CERFnet
- Native name: California Education and Research Federation Network
- Company type: Network service provider
- Industry: Telecommunications, Internet services
- Founded: 1988; 38 years ago
- Founder: Susan Estrada
- Defunct: c. 1998 (absorbed into AT&T)
- Headquarters: San Diego, California, United States
- Parent: San Diego Supercomputer Center / General Atomics (1988–c. 1996) Teleport Communications Group (c. 1996–1998) AT&T (1998–)

= CERFnet =

Early California-based Internet service provider

The California Education and Research Federation Network (CERFnet) was one of the earliest Internet service providers in the United States and a pioneering regional network of the NSFNET. Founded in 1988 by Susan Estrada at the San Diego Supercomputer Center (SDSC), CERFnet connected academic, government, and industrial research institutions across California and played a significant role in the commercialization of the Internet. It was a co-founder of the Commercial Internet eXchange (CIX) in 1991, one of the first exchange points to permit unrestricted commercial Internet traffic.

== Name ==
The network was originally to be named "SURFnet", a reference to San Diego's surfing culture, but the name was already in use by SURFnet in the Netherlands. The organizers instead chose the acronym CERF, standing for California Education and Research Federation, which also served as an homage to Vint Cerf, one of the co-creators of TCP/IP and a widely recognized pioneer of the Internet. Cerf gave his permission to use the name, and in July 1989 he and Estrada formally launched the network by smashing a bottle of glitter over a Cisco router at the San Diego Supercomputer Center.

== History ==

=== Founding and NSF funding ===
In 1985-1986, Susan Estrada installed a 56 Kbps wide-area network for the San Diego Supercomputer Center and subsequently helped connect the NSF-funded supercomputer centers at 1.5 Mbps (T-1) speeds. In January 1988, she proposed CERFnet as a regional network to bring high-speed Internet connectivity to California's research and educational institutions. In June 1988, a formal proposal was submitted by the SDSC and General Atomics to the National Science Foundation.

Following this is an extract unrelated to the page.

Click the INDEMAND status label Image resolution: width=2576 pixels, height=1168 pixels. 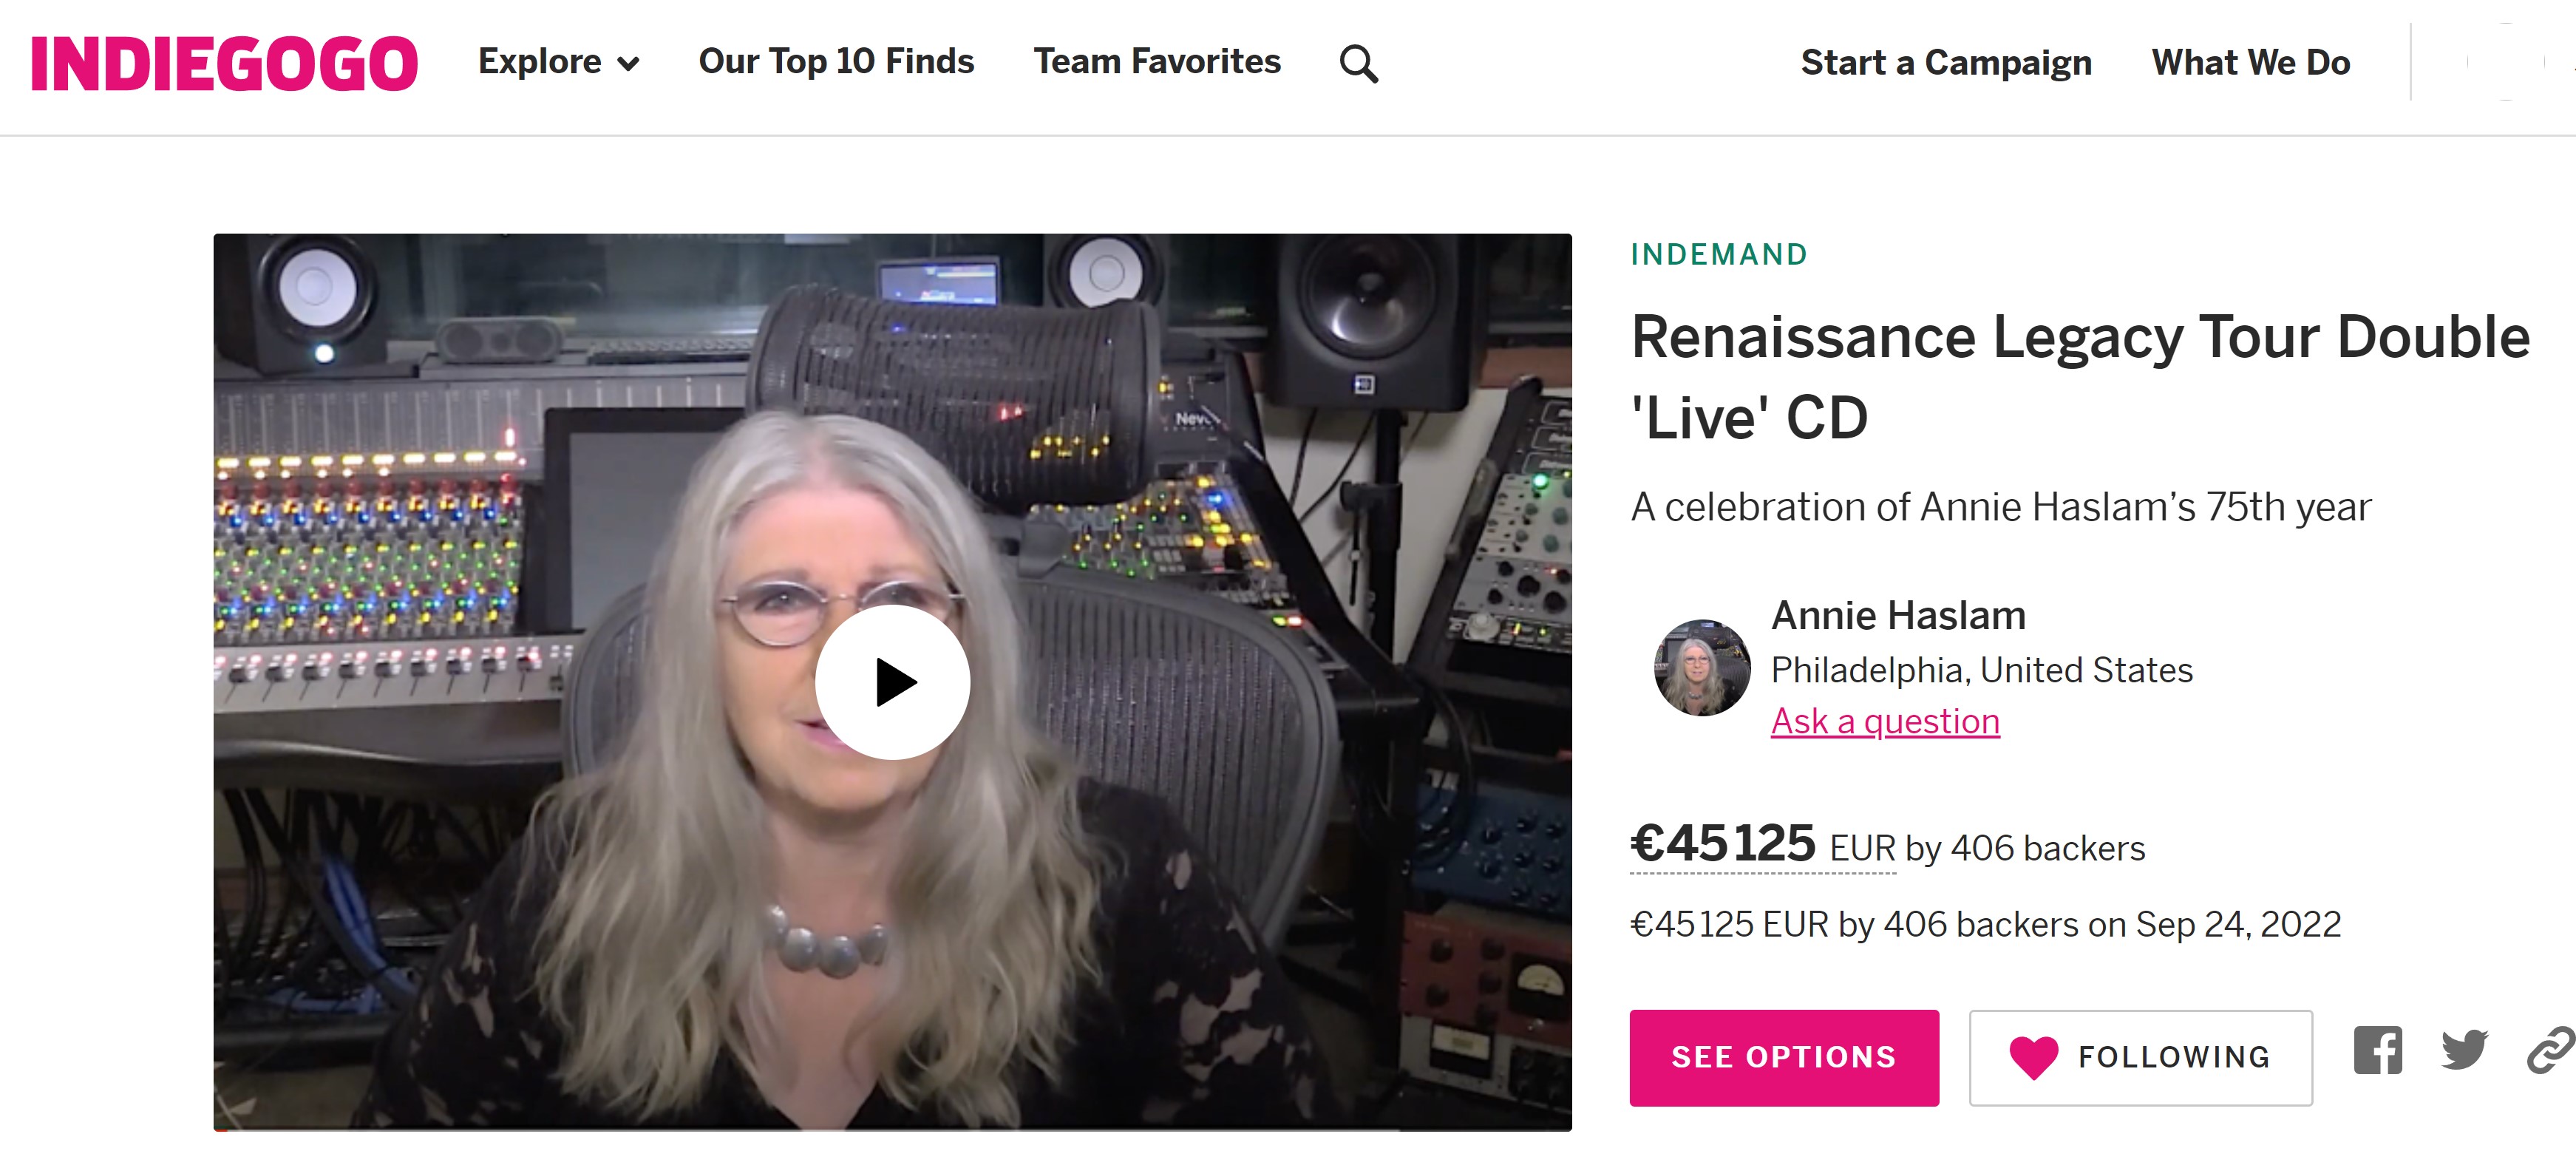tap(1719, 254)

In March 1989, the NSF awarded $2.8 million to establish the network.

=== Network deployment ===
CERFnet's high-speed backbone nodes were installed between May and June 1989 at the University of California, Los Angeles (UCLA), the University of California, Irvine (UCI), the San Diego Supercomputer Center, and the California Institute of Technology (Caltech). By November 1989, the network was fully operational, linking 38 California research centres. The backbone was extended to the University of California Office of the President in Oakland in November 1989 and to San Jose in December 1990.

CERFnet's backbone used the TCP/IP protocol suite and relied on Cisco Systems routers throughout its infrastructure—a choice that Estrada later noted represented approximately ten per cent of Cisco's gross revenue for 1988. One of CERFnet's earliest commercial customers was the then-startup Qualcomm.

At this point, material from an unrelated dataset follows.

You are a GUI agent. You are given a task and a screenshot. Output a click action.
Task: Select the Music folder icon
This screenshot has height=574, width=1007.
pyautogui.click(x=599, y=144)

=== Commercial Internet and the CIX ===
Under Estrada's leadership as executive director, CERFnet grew from 25 initial sites to over 300 connected research and education centres. The network developed several notable innovations, including the first deployment of dial-up IP connectivity (branded as "DIAL n' CERF"), accounting and usage reports for customers, and 24/7 network monitoring.

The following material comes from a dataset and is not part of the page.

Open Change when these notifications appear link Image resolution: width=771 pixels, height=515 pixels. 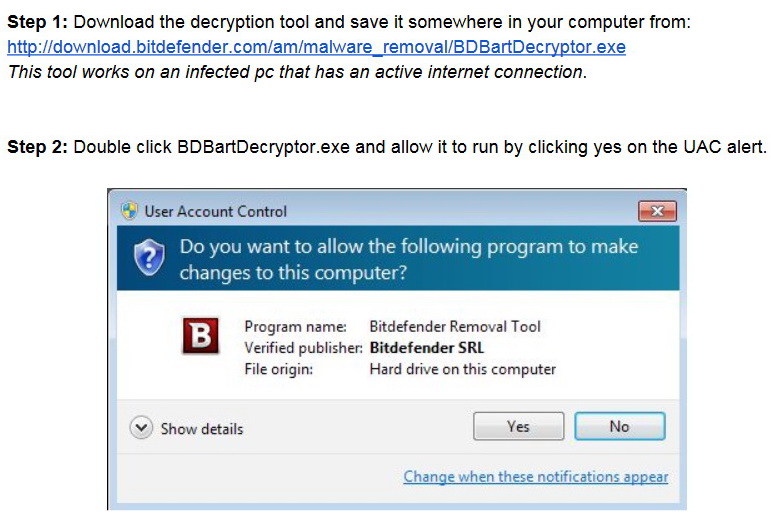(535, 477)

In March 1991, CERFnet, together with PSINet and UUNET (AlterNet), co-founded the Commercial Internet eXchange (CIX). The CIX was an Internet exchange point that allowed the free exchange of commercial TCP/IP traffic between Internet service providers without the restrictions of the NSFNET acceptable use policy, marking a crucial step in the commercialisation of the Internet.

CERFnet also promoted community Internet access through initiatives such as "Adopt A School", launched in September 1991, which enabled CERFnet users to connect local K-12 schools to dial-up Internet service. The network published The Adventures of Captain Internet and CERF Boy, a comic book featuring a female superhero character, beginning in October 1991, as part of efforts to publicise and humanise the Internet for new audiences.

=== InterNIC role ===
In 1993, the National Science Foundation established InterNIC (Internet Network Information Center) to provide essential Internet-related services. The contract was divided among three organisations: Network Solutions (registration services), AT&T (directory and database services), and General Atomics/CERFnet (information services). General Atomics was removed from the contract in December 1994 after a review found its services did not conform to the required standards; its InterNIC functions were subsequently assumed by AT&T.